Figure 1: Demand vs Pred + Ghost Events (Displays systematic occurrence of Ghost Drift indicated by red dots, demonstrating structural change rather than isolated outliers) Red dots correspond to the ADIC Ghost Drift verdict (Score > $\tau_{cap}$ AND structural continuity conditions met).

Figure 2: TAU Policy Separation (Scientific vs Ops) (Visualizes the divergence between Scientific $\tau$ and Ops $\tau$, identifying Suppressed Events hidden by budget despite Cap Hit) The band between $\tau_{cap}$ and $\tau_{budget}$ ($\tau_{cap} < \text{Score} < \tau_{budget}$) is defined as "Suppressed," matching the suppressed count in the audit log (6 events / 10 hours).
4. Verdict
The audit results for TEPCO data (Jan–Apr 2024) are conclusive:
Verdict: NG (TAU_CAP_HIT)
The recent demand structure has statistically deviated from the tolerance range (Scientific Baseline) of the Calibration period (Jan–Mar). Continued operation with current model parameters lacks scientific justification.
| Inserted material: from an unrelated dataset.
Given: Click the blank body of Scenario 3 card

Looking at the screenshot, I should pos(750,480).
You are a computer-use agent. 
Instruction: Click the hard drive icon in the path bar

Root Causes (Physical Grounds):
Physical Shift in Diurnal Daylight Regime: The average sunset time shifted from approx. 16:50 in Jan to approx. 18:25 by late April—a delay of over 90 minutes. This shift physically displaced the 17:00–19:00 lighting demand curve, rendering winter model coefficients dysfunctional.
Non-linear Manifestation of Cooling Sensitivity: Cooling demand, absent in the Calibration period (Max Temp < 18°C), emerged non-linearly with "Max Temp 22°C" as the critical boundary. The current linear regression model fails to capture this inflection point.
Strategic Recommendations:
【For Ops】:
Incorporate April data as a "New Calibration Set" and specifically re-calibrate hourly coefficients for the evening block (17:00–19:00) and temperature sensitivity coefficients for >22°C conditions.
【For Management】:
Redefinition of Risk Tolerance: Management must confront the reality that "Alert Suppression by Budget" is effectively rendering invisible the structural change risk for 40% (6 out of 15) of detected events.
Asset Impairment Strategy: It is recommended to determine that this model has reached the end of its "Drift Life." Budget and resources should be reallocated towards model structure replacement (reconstruction) rather than iterative parameter tuning.
Conclusion:
The model has exceeded its durability limit against current environmental changes. The budgetary policy for alert suppression is actively concealing significant operational risks.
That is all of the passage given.